Con la crisi si è riscoperta l’importanza del manifatturiero come motore dello sviluppo economico. La distanza geografica torna a contare, per avere efficacia nelle produzioni bisogna essere anche vicini logisticamente, la dimensione condiziona il commercio internazionale.
Con Luca Paolazzi, direttore Centro Studi Confindustria, e Michael Hüther, direttore dell’Institut der deutsche Wirtschaft Köln, si è cercato di capire come cambia la globalizzazione, un fenomeno non così nuovo come si pensa. La prima grande globalizzazione infatti, più intensa di quella attuale, si ebbe a fine ‘800, primi ‘900. Poi scoppiò la Prima Guerra Mondiale che sospese la globalizzazione in atto. Oggi la globalizzazione sta cambiando volto, dopo la crisi mondiale non si riscontra lo stesso turbo commerciale che ha identificato la prima parte del fenomeno. Questo succede perché c’è in corso una sorta di polarizzazione del commercio, con scambi all’interno dei tre grandi poli del commercio mondiale: America del Nord, Unione Europea e Balcani e Asia Orientale e Oceania.

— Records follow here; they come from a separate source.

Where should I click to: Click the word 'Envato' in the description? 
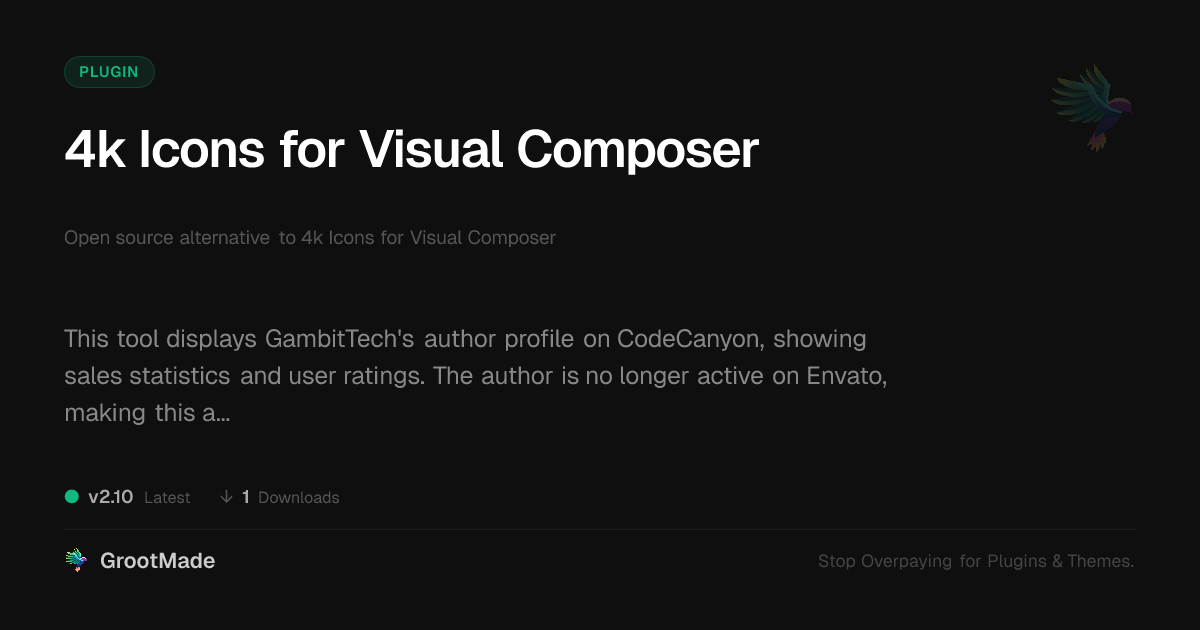pos(840,376)
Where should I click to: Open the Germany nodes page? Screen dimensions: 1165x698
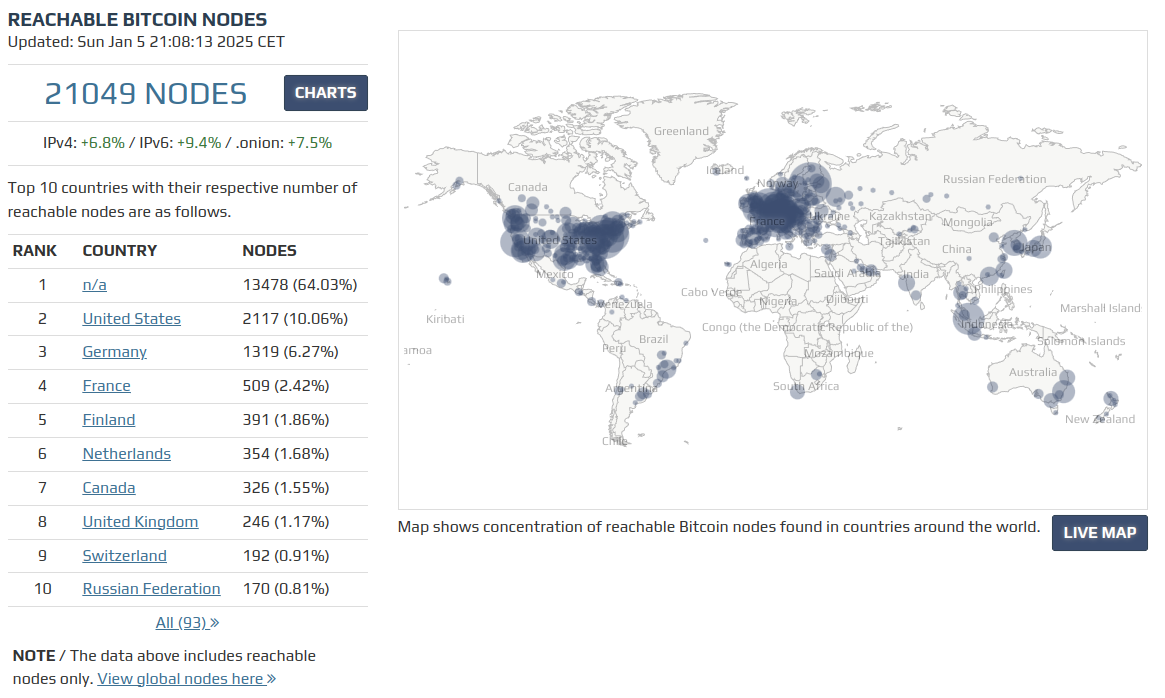point(114,352)
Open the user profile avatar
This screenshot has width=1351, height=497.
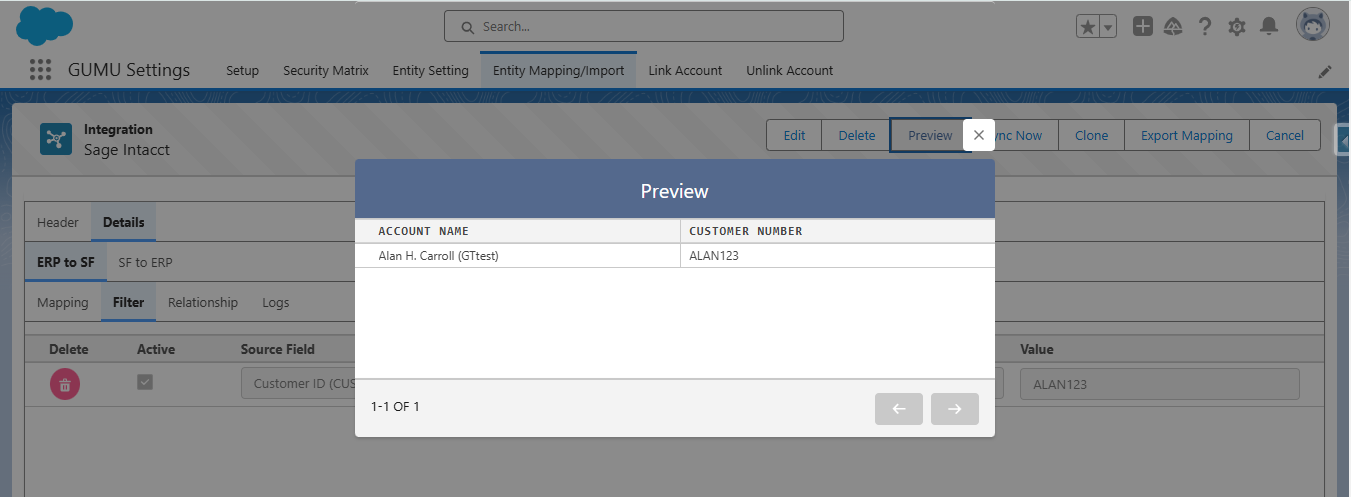pos(1312,26)
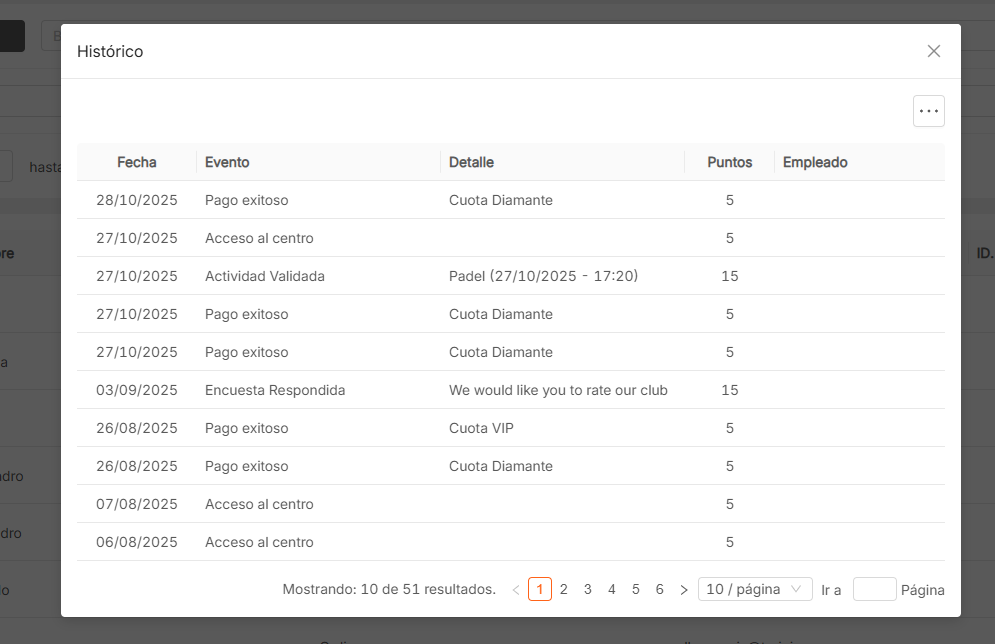Expand the 10 / página dropdown

click(x=757, y=590)
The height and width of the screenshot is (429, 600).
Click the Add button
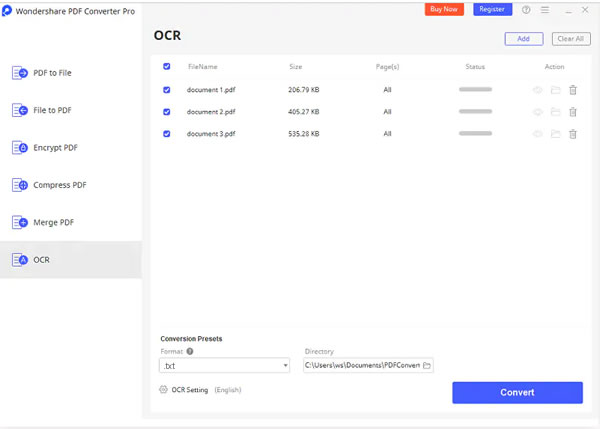524,39
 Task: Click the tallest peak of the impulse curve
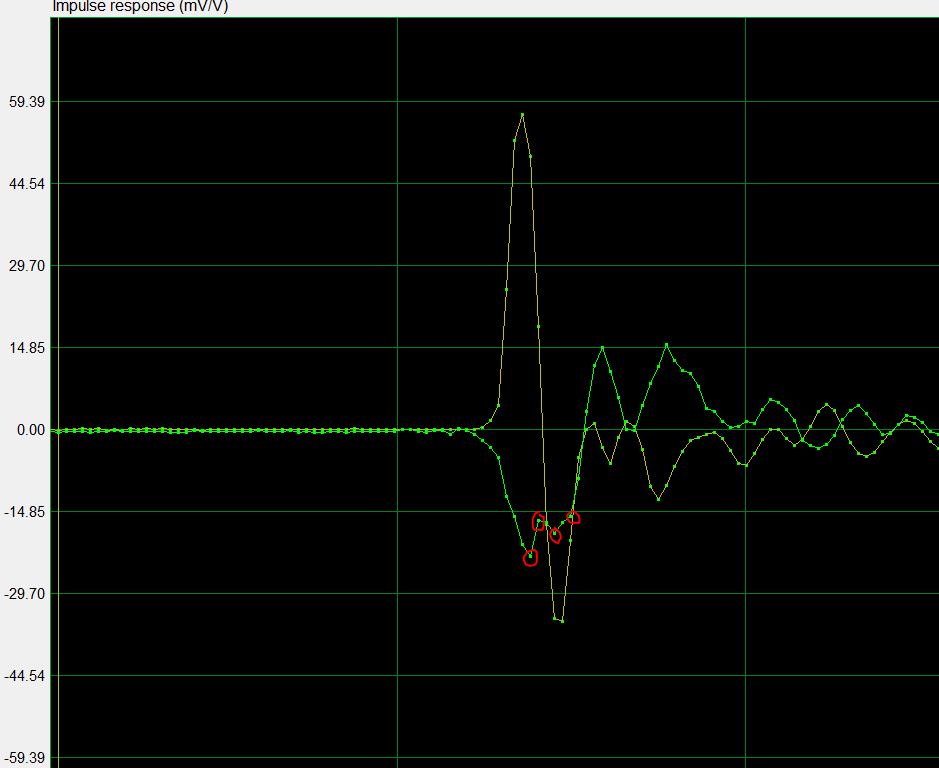[522, 115]
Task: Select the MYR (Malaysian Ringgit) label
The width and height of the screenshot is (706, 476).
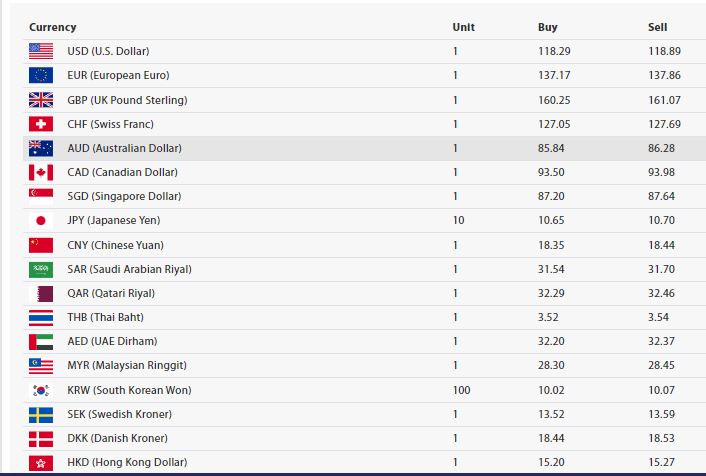Action: coord(127,366)
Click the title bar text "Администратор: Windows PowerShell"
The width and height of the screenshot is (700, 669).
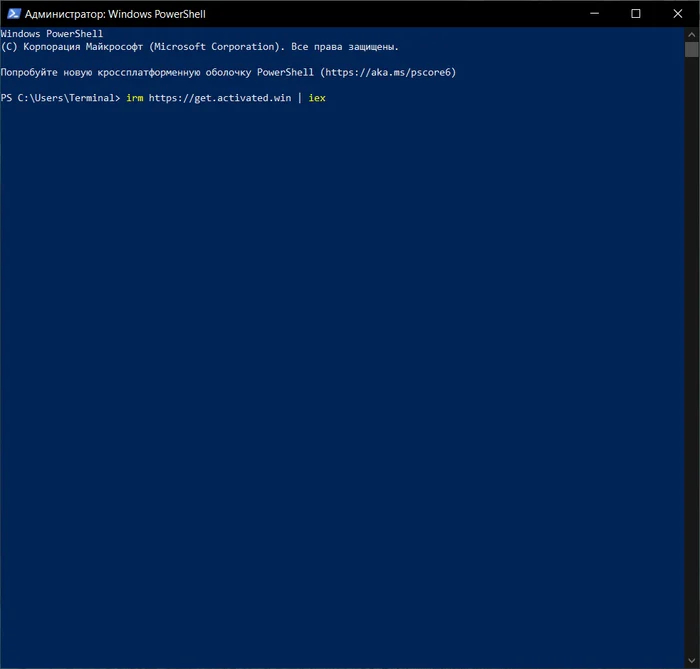(115, 14)
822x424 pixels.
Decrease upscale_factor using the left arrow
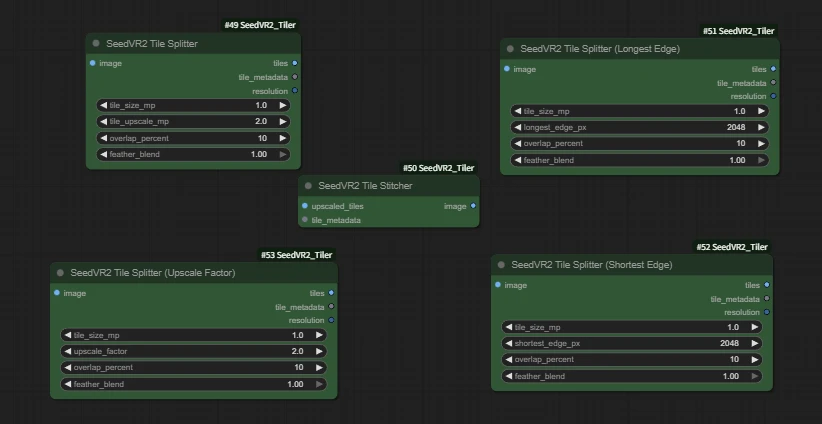(67, 352)
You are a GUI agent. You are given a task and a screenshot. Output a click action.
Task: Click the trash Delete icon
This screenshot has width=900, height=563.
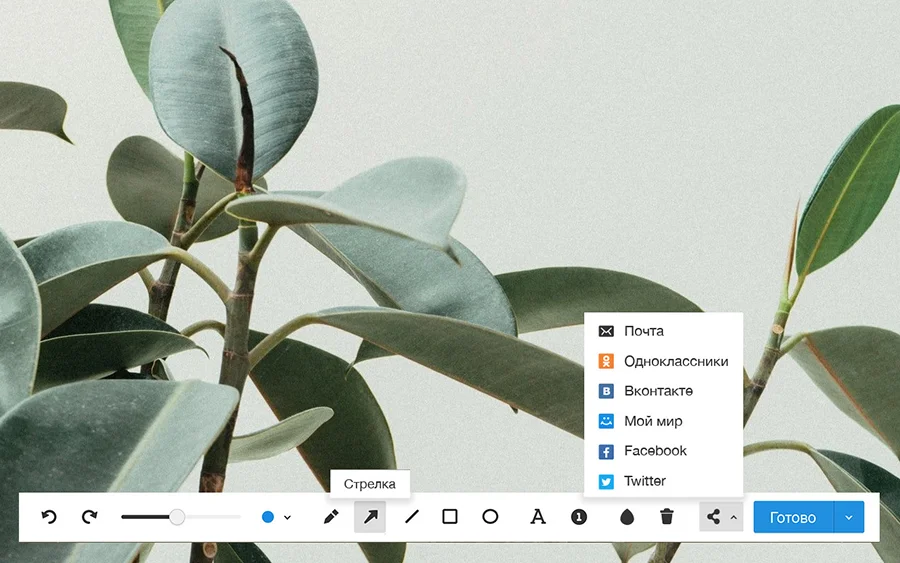667,517
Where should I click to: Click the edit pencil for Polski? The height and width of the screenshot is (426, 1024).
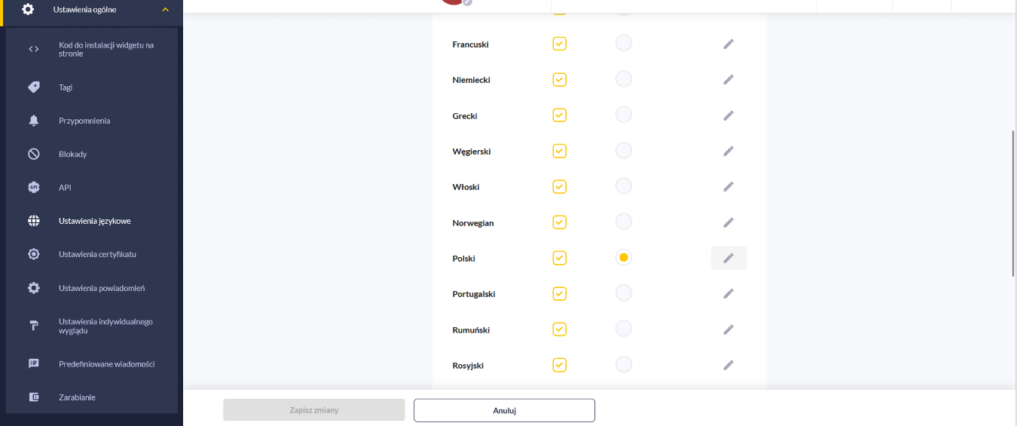pos(729,258)
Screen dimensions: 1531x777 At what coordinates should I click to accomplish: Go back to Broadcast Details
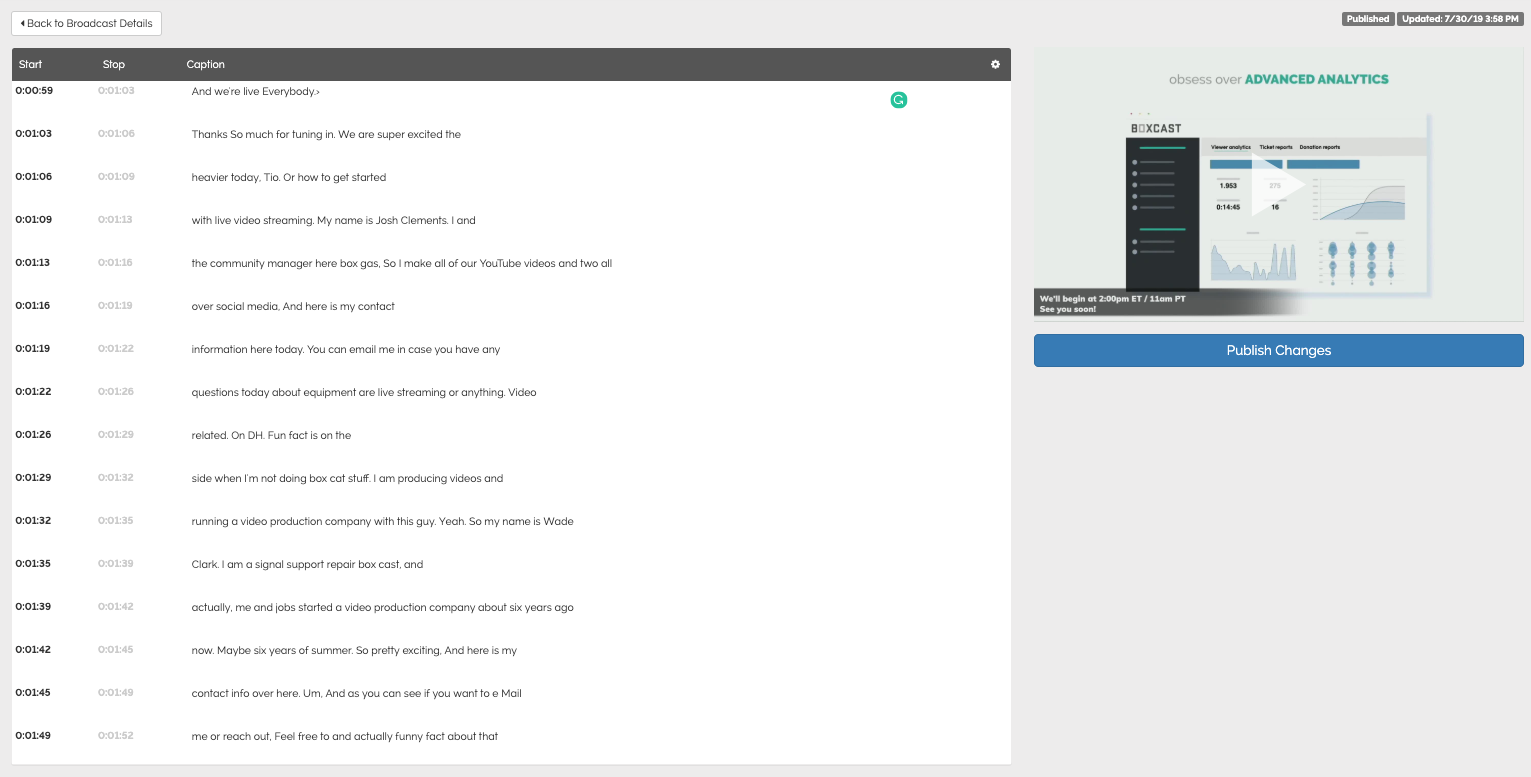point(86,23)
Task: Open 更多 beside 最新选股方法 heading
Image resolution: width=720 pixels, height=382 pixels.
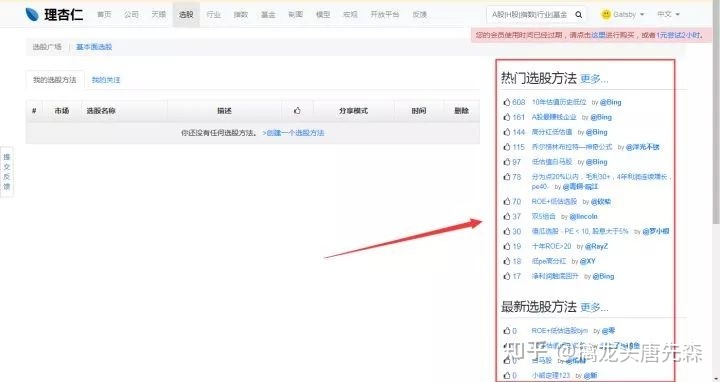Action: 594,307
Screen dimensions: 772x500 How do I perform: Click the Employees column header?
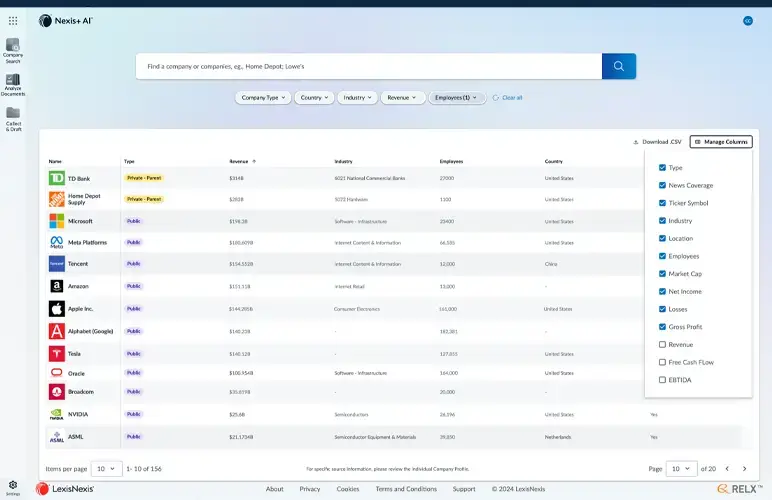click(x=451, y=161)
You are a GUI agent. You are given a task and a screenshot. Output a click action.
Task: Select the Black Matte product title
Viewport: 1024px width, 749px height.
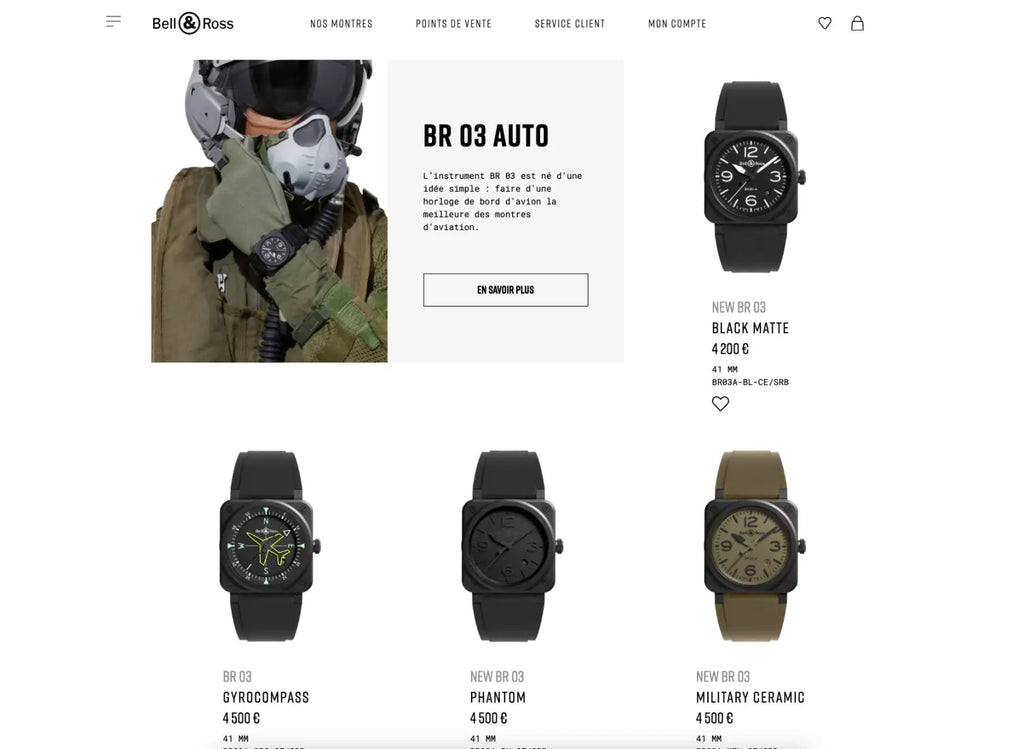(750, 328)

In questa polarizzazione degli scambi mondiali l’Asia ha superato l’Europa, le catene del valore superano i confini nazionali e sono globali. L’interscambio è costituito in larga parte da semilavorati. Si sono attenuati gli effetti di shock storici e tecnologici come la caduta del muro, l’ingresso della Cina nel WTO e la rivoluzione ICT e si presenta una perdita di slancio dell’industrializzazione degli emergenti. Le imprese hanno capito che delocalizzando perdono conoscenze ed esperienze. E questa è la vera lezione che le imprese hanno avuto dalla globalizzazione. Con la crisi inoltre, si è riscoperta l’importanza del manifatturiero come motore dello sviluppo economico. La distanza geografica torna a contare: per avere efficacia nelle produzioni bisogna essere anche vicini logisticamente, la dimensione torna a condizionare il commercio internazionale.
Concetto, quest’ultimo, ribadito anche da Lucia Tajoli docente all’Università Bocconi di Milano che parla di un mondo fortemente polarizzato, con mercati internazionali basati su una struttura centrale alla quale sono legati Paesi più periferici. Poli sempre più distinti, con un sistema di produzione regionale sostenuto da assi che lo legano ai centri di produzione mondiale, legami fortissimi tra loro, ed importantissimi, come quello che lega Stati Uniti e Cina, legame che tiene in piedi letteralmente l’intera rete di scambi mondiali.